Data excerpts:
○ ○ ○

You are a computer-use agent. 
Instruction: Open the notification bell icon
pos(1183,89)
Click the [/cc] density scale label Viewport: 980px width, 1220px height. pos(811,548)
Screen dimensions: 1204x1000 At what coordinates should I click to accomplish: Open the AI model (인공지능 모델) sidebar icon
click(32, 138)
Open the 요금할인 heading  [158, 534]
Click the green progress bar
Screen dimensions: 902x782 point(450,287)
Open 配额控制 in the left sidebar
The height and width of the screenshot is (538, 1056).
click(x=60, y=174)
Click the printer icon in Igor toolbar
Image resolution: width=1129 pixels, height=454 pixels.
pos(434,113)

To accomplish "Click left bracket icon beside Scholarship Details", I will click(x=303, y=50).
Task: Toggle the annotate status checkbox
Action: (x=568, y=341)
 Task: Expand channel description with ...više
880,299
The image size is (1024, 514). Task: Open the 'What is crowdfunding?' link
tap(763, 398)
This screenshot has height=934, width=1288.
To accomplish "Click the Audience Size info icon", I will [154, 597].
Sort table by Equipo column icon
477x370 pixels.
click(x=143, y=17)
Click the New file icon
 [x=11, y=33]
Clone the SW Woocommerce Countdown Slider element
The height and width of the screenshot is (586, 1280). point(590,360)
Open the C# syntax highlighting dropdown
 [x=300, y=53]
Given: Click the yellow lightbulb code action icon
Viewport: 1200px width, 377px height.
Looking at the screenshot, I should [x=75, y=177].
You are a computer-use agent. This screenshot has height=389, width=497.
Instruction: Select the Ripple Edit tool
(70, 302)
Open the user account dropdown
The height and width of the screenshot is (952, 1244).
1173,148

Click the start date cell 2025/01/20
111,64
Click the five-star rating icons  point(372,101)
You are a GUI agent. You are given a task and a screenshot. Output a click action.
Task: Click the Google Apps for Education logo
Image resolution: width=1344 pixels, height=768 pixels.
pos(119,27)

○ ○ ○

-- What needs to be done --
Search the data for the string "agent" and copy each line where it appears.

-- Task response --
You are a computer-use agent. 
You are a computer-use agent. This screenshot has height=389, width=497.
You are a GUI agent. You are given a task and a screenshot. Output a click action.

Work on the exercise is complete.